The size of the criminal charges is unlikely to concern larger businesses facing prosecution. It may be a consideration of very small businesses and certainly individuals who are deciding whether or not to plead guilty to an offence.

The main Criminal Courts charges are as follows.

  • Magistrates’ Court — guilty plea to summary offence: £150

  • Magistrates’ Court — guilty plea to either way offence: £180

  • Conviction in Magistrates’ Court after trial for summary offence: £520

  • Conviction after trial by Magistrates’ Court for either way offence: £1000

  • Crown Court — guilty pleas: £900

  • Conviction after trial in Crown Court: £1200.

Investigations

The various issues referred to above clearly indicate that today the avoidance of prosecution is of paramount importance, more than ever.

What occurs “pre-charge” or "pre-summons" is critical and is an area where the taking of legal advice and correct decision-making can make the difference between being prosecuted or not. Road transport businesses often take the view that — in the fullness of time — legal advice and representation can be taken post-interview and if they are prosecuted.
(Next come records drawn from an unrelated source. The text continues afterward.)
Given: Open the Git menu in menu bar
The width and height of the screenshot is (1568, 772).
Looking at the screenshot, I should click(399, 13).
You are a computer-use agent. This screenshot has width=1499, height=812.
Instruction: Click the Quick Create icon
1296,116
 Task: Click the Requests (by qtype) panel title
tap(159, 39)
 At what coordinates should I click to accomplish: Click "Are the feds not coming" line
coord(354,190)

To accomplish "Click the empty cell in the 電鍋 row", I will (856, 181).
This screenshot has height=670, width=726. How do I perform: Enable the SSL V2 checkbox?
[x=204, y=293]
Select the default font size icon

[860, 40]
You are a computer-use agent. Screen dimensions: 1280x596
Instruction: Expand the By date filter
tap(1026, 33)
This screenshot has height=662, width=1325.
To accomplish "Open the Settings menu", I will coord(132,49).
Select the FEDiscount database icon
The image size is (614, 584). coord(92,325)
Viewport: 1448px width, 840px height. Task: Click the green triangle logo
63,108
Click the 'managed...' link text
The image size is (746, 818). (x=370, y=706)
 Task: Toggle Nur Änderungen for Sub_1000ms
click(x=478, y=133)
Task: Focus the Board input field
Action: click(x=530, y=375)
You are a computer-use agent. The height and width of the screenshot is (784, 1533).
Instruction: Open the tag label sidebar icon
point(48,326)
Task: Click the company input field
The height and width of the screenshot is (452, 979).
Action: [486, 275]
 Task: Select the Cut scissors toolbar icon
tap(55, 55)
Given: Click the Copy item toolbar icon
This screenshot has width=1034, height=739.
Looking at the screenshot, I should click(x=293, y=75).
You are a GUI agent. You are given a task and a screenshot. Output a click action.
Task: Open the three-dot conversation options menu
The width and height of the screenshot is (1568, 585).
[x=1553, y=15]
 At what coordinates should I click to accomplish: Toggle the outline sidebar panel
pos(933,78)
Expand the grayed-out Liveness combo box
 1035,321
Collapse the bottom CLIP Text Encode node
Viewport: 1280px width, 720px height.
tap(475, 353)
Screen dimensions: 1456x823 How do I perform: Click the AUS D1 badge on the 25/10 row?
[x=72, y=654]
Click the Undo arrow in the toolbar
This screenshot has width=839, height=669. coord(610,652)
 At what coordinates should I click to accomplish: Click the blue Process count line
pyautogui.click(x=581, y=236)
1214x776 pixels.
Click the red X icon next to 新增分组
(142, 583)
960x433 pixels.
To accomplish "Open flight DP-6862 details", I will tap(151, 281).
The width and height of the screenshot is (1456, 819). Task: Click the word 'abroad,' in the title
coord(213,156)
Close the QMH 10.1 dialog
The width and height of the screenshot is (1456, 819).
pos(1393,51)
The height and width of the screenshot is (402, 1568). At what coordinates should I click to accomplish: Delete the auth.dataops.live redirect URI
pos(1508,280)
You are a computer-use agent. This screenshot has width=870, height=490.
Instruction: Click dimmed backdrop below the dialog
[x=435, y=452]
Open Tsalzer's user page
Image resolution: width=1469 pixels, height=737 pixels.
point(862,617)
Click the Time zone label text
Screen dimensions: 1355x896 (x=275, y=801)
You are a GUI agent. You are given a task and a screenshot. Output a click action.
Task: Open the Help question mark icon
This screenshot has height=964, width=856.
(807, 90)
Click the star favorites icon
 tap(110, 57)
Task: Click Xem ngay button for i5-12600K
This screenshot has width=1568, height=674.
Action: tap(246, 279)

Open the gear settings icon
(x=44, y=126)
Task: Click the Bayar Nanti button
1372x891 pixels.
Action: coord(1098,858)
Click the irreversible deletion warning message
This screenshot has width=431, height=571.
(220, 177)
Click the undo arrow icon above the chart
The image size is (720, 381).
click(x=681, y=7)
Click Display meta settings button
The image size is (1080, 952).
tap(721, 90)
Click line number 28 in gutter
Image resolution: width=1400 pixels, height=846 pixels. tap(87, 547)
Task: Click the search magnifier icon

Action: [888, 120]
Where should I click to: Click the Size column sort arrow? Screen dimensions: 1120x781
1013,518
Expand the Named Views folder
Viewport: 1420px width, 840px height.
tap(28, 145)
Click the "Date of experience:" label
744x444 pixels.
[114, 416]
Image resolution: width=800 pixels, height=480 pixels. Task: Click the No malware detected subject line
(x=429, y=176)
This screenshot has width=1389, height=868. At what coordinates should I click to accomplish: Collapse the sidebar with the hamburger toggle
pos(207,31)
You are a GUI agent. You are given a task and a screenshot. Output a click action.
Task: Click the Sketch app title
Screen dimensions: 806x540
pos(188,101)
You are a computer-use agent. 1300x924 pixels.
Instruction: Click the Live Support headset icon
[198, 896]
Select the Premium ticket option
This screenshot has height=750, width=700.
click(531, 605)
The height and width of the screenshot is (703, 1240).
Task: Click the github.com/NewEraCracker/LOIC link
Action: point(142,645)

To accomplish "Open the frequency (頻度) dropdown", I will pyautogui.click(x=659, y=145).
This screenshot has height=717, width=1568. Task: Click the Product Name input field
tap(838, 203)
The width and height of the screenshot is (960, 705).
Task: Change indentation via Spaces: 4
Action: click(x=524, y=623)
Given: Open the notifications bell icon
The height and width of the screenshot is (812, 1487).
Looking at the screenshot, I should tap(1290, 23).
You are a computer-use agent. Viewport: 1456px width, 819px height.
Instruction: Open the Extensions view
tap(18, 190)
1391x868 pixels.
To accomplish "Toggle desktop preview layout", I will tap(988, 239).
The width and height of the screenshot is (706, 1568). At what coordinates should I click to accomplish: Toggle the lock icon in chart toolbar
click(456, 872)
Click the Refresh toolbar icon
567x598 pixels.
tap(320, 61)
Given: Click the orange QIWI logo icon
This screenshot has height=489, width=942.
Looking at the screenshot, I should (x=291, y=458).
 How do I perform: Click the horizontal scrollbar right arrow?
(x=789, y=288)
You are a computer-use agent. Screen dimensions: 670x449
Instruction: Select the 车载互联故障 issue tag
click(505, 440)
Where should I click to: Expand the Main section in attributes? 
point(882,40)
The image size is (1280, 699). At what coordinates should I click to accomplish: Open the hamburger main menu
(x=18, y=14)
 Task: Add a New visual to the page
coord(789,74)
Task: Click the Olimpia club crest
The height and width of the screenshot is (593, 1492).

This is an ill-advised approach: legal advice and assistance should be sought at the earliest opportunity to try to avoid the investigation leading to a prosecution, and if a prosecution inevitably is going to follow the best strategic approach can be thought through. Making the correct decision here may incur legal costs but it may ultimately save tens of thousands of pounds. It may also save a business.

Most interviews conducted under caution do not take place where goods operators and drivers are under arrest, except where there may be a serious allegation of dishonesty or there have been serious accidents probably causing fatalities. Many police interviews take place where operators or drivers are ”volunteers”, ie free to leave if they wish to do so, and interviews with bodies such as the Environment Agency, HSE or local councils are also ones where it is not mandatory to attend.

It is very often extremely wise not to attend an interview being conducted under caution, but instead to provide a written statement prepared in advance to lodge with the investigating party, be that DVSA, Environment Agency or other relevant body. This allows there to be a degree of control over the investigation process. Investigating officers do provide limited disclosure of the evidence they wish to produce in interviews under caution but it is invariably incomplete, often deliberately so, and if a business or individual attends an interview they have limited control over the interview. Such interviews, not least those where there is no legal representation, often career out of control with suspects making unwise admissions and ill-prepared statements.

Often prosecutions only get off the ground because of information or admissions made in interview.

The best approach, therefore, is that if any event occurs leading to an investigation and it is clear an interview under caution may take place, with the prospect of a prosecution thereafter, this needs to be managed very carefully indeed. The key to this is early intervention to manage the investigation process and avoid prosecution.